-------- PROVIDED DATA
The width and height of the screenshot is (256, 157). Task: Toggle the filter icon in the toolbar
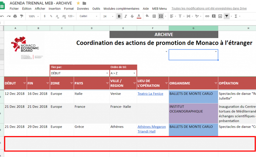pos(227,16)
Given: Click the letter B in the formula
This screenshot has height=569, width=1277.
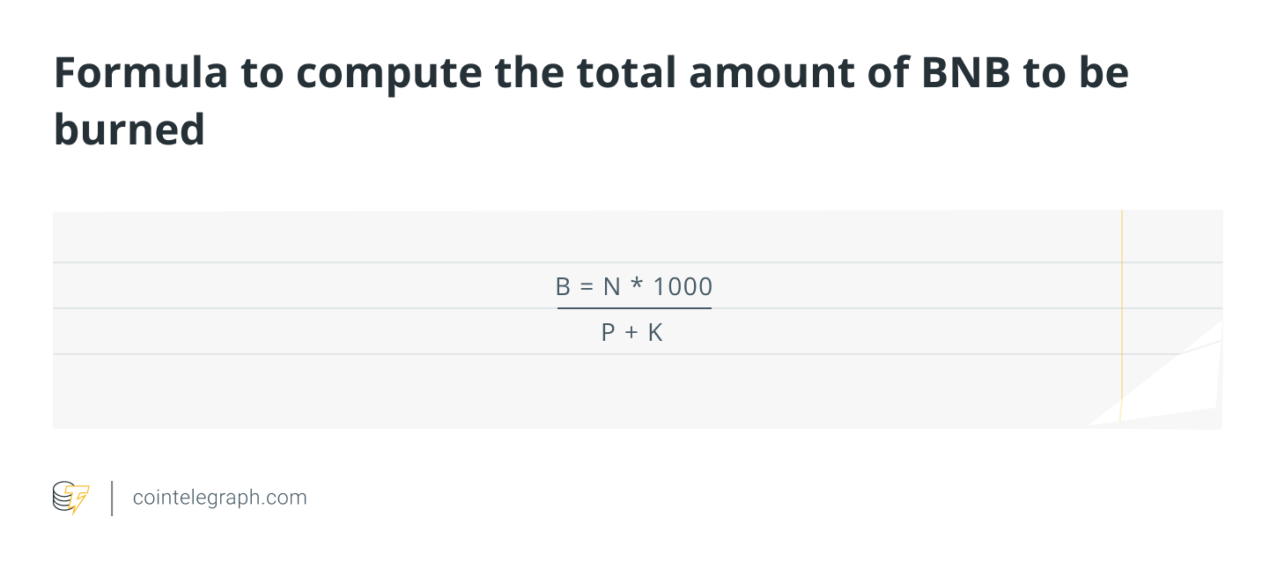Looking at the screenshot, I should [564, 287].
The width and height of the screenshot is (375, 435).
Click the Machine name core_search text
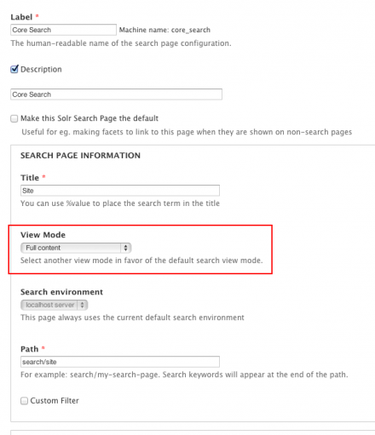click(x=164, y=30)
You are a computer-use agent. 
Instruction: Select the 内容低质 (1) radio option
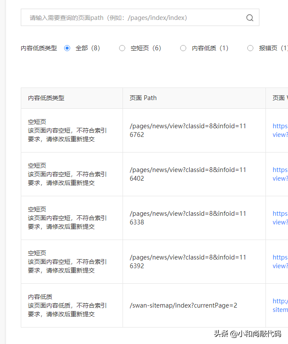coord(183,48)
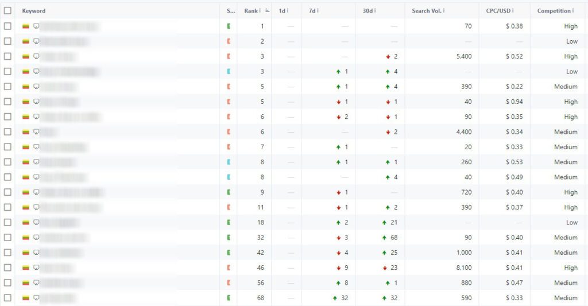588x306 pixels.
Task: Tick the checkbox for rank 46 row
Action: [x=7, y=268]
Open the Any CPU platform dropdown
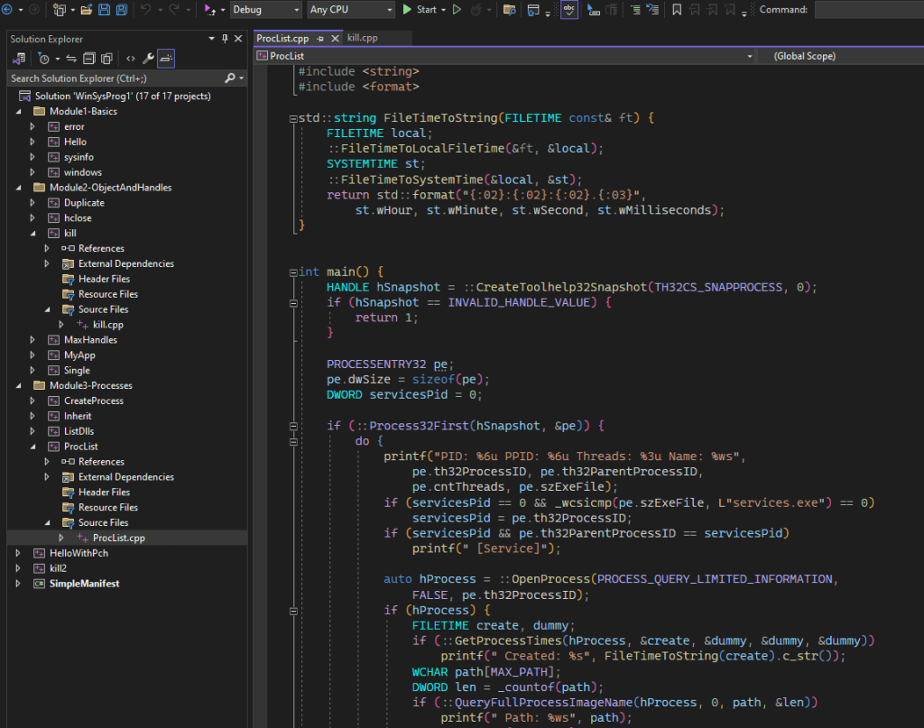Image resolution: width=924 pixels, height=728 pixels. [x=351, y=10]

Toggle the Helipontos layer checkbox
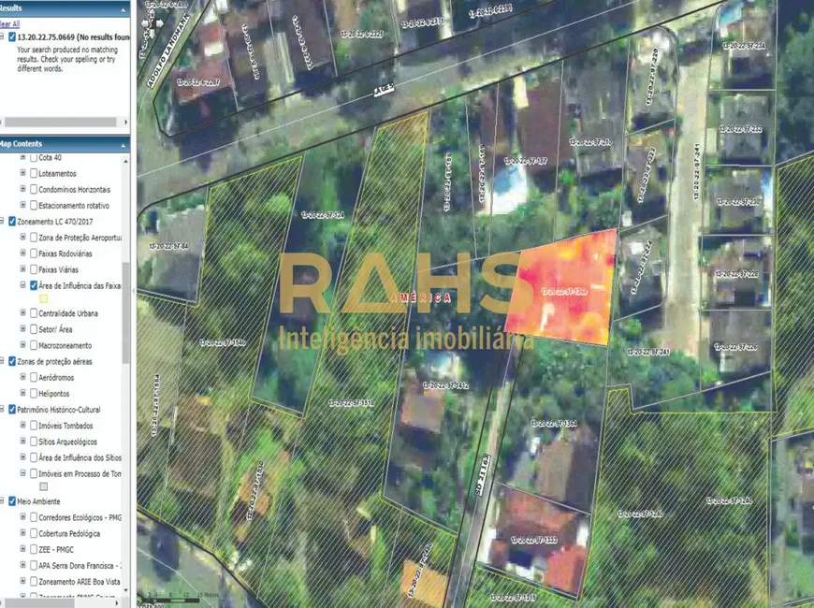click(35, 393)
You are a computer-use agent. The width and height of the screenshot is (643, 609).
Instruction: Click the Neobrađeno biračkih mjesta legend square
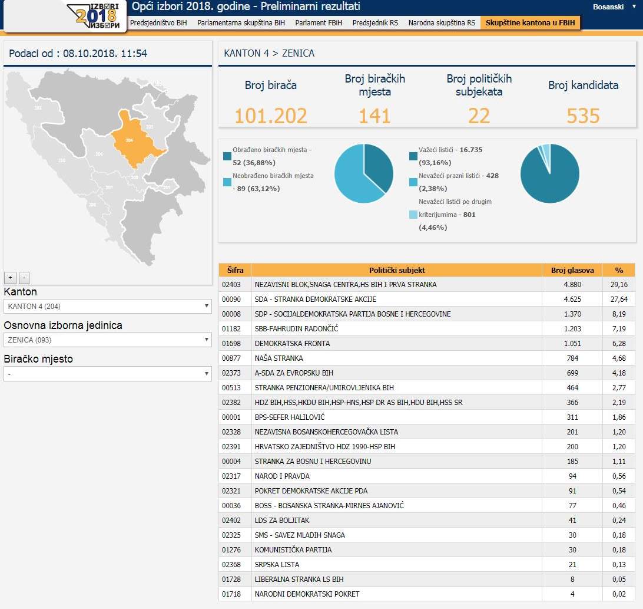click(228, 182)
----------------
**ASSIGNMENT:** Reproduce the listing word for word and omit its pictures.

**OUTPUT FOR THIS EXERCISE:**
The width and height of the screenshot is (256, 157). Task: Toggle the filter icon in the toolbar
pos(227,16)
Given: Click the letter B in the formula
This screenshot has height=569, width=1277.
Looking at the screenshot, I should [564, 287].
The width and height of the screenshot is (375, 435).
Click the Machine name core_search text
click(x=164, y=30)
You are a computer-use agent. 
Instruction: Select the 内容低质 (1) radio option
coord(183,48)
588x306 pixels.
Task: Tick the checkbox for rank 46 row
Action: [x=7, y=268]
Open the Any CPU platform dropdown
Image resolution: width=924 pixels, height=728 pixels. [x=351, y=10]

Toggle the Helipontos layer checkbox
click(35, 393)
You are a computer-use agent. The width and height of the screenshot is (643, 609).
Instruction: Click the Neobrađeno biračkih mjesta legend square
click(228, 182)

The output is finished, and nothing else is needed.